ABOUT THIS EXERCISE:
This exercise asks for a copy of each line in the records below with the word "tweet" in it.

Stored records:
===============

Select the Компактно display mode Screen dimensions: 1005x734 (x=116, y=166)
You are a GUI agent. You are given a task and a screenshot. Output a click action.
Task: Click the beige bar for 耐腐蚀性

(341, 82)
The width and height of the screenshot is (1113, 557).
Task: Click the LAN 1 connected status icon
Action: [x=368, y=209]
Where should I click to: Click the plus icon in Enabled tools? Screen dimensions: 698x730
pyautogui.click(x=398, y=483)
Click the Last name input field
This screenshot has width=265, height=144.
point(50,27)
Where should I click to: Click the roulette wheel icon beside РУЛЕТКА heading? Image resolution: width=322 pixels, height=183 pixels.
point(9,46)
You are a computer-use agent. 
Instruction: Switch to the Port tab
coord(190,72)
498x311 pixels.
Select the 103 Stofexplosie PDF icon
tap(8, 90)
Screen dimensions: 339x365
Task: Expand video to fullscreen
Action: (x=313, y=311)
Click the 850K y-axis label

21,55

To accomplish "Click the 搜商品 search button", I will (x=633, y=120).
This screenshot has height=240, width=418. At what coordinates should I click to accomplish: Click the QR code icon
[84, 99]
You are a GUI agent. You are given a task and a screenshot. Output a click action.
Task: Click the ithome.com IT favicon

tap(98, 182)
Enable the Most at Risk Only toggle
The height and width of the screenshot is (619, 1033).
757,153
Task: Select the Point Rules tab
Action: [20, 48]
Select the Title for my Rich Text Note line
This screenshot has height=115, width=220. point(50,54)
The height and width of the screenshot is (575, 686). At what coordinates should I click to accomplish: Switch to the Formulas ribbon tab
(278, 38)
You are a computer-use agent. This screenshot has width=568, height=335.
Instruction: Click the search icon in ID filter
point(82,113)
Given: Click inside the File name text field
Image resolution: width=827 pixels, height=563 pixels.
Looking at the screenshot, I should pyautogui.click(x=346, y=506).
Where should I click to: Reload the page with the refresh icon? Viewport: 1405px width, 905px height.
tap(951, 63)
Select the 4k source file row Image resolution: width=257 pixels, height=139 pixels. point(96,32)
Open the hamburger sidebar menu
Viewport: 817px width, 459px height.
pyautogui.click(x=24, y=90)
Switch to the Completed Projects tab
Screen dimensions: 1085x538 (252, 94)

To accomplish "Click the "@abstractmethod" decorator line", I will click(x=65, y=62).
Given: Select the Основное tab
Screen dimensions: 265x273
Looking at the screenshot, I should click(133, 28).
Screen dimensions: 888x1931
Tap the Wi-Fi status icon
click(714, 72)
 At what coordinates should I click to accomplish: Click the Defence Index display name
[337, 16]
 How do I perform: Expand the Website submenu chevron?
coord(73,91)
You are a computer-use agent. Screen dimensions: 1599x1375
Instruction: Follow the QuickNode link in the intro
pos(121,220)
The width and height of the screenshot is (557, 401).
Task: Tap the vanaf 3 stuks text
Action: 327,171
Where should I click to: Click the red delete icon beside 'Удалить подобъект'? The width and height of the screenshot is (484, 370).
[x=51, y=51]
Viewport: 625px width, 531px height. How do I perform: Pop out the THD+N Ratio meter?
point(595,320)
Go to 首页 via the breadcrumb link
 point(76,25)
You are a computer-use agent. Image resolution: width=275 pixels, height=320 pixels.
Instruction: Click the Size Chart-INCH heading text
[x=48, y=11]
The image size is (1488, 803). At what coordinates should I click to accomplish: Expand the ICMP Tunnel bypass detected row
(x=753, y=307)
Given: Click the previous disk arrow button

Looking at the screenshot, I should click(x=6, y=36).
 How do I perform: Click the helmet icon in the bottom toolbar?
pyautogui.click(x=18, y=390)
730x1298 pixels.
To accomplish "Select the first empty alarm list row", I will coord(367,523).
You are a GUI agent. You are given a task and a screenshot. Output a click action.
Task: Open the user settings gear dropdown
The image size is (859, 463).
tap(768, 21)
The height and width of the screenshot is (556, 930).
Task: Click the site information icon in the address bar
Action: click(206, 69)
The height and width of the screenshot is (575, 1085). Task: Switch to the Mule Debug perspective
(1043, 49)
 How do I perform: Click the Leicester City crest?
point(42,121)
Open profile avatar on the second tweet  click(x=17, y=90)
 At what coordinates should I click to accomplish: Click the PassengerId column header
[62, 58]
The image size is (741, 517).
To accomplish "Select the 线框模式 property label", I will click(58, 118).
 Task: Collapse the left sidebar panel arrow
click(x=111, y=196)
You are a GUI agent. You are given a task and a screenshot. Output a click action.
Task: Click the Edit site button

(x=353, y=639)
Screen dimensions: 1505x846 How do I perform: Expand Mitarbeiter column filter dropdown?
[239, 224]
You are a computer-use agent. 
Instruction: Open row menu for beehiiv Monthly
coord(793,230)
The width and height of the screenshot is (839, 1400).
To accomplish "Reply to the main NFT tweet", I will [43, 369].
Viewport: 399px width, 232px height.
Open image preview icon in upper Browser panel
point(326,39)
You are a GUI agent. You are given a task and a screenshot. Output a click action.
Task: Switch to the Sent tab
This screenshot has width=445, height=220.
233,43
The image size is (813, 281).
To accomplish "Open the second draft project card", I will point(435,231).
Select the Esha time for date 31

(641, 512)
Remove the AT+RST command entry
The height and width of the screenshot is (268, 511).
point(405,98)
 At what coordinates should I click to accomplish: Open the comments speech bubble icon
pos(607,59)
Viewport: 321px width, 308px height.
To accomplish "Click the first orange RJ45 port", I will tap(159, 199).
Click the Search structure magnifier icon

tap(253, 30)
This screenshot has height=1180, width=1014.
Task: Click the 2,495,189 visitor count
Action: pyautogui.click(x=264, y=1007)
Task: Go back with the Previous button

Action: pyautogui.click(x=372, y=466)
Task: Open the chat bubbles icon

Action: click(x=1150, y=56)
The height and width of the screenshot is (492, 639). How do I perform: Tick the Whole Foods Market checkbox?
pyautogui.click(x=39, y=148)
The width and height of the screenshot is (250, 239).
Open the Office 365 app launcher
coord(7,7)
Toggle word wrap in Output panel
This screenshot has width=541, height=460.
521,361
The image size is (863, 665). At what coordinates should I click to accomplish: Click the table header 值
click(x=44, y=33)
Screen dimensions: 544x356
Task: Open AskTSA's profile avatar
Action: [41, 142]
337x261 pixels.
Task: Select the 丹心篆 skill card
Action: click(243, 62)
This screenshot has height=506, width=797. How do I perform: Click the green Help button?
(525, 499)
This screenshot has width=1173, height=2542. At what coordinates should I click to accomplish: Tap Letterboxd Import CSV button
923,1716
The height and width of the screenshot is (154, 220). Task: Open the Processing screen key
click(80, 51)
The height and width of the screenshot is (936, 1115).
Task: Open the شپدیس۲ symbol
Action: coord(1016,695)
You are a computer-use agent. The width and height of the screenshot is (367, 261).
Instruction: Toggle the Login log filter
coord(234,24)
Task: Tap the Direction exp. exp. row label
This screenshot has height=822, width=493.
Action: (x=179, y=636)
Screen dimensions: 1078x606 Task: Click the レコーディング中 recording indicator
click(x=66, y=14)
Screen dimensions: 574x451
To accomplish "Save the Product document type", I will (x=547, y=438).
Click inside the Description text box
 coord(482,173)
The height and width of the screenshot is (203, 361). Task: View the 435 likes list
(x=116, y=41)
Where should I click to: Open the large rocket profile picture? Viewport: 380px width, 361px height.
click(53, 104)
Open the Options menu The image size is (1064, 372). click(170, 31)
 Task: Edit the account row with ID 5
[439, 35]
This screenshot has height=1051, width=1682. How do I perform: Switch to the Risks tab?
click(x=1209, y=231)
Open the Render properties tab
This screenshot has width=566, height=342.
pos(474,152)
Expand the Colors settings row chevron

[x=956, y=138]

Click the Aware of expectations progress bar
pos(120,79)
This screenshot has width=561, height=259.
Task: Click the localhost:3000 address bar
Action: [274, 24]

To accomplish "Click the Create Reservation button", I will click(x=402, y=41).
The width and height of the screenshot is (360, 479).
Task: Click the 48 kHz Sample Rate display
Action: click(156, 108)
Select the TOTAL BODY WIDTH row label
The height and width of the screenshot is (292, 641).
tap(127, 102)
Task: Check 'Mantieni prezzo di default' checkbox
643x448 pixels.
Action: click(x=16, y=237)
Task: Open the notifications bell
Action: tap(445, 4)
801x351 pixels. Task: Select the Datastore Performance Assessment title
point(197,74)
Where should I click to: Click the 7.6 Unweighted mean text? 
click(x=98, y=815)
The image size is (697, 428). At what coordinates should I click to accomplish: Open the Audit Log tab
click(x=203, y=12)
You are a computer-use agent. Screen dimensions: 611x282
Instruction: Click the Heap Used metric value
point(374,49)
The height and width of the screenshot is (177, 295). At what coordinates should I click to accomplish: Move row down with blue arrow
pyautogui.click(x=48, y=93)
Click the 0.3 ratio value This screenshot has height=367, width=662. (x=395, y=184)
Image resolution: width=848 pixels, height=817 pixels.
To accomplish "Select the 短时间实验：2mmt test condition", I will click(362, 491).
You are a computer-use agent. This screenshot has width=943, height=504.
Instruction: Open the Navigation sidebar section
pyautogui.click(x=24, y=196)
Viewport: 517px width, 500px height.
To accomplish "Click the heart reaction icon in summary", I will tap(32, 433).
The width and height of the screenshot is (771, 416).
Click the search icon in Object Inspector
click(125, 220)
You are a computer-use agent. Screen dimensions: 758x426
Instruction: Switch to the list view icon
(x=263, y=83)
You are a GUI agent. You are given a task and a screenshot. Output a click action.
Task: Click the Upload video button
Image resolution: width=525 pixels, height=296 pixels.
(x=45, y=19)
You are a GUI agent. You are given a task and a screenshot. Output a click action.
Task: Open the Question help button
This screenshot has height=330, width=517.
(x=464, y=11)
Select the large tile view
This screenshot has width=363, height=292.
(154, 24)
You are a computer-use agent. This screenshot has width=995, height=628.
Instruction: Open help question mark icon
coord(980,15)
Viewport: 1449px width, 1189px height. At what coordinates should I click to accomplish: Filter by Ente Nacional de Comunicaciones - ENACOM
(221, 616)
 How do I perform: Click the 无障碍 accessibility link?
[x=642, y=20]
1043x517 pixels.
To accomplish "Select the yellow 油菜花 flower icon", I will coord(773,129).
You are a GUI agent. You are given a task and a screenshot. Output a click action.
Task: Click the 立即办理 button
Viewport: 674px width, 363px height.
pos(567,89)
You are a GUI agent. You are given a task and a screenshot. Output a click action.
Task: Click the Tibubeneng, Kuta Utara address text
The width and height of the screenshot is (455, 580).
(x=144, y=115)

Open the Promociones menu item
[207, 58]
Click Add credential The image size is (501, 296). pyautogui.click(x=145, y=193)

===============

ANSWER BOX:
Open profile avatar on the second tweet  click(x=17, y=90)
To accomplish "Reply to the main NFT tweet", I will [43, 369].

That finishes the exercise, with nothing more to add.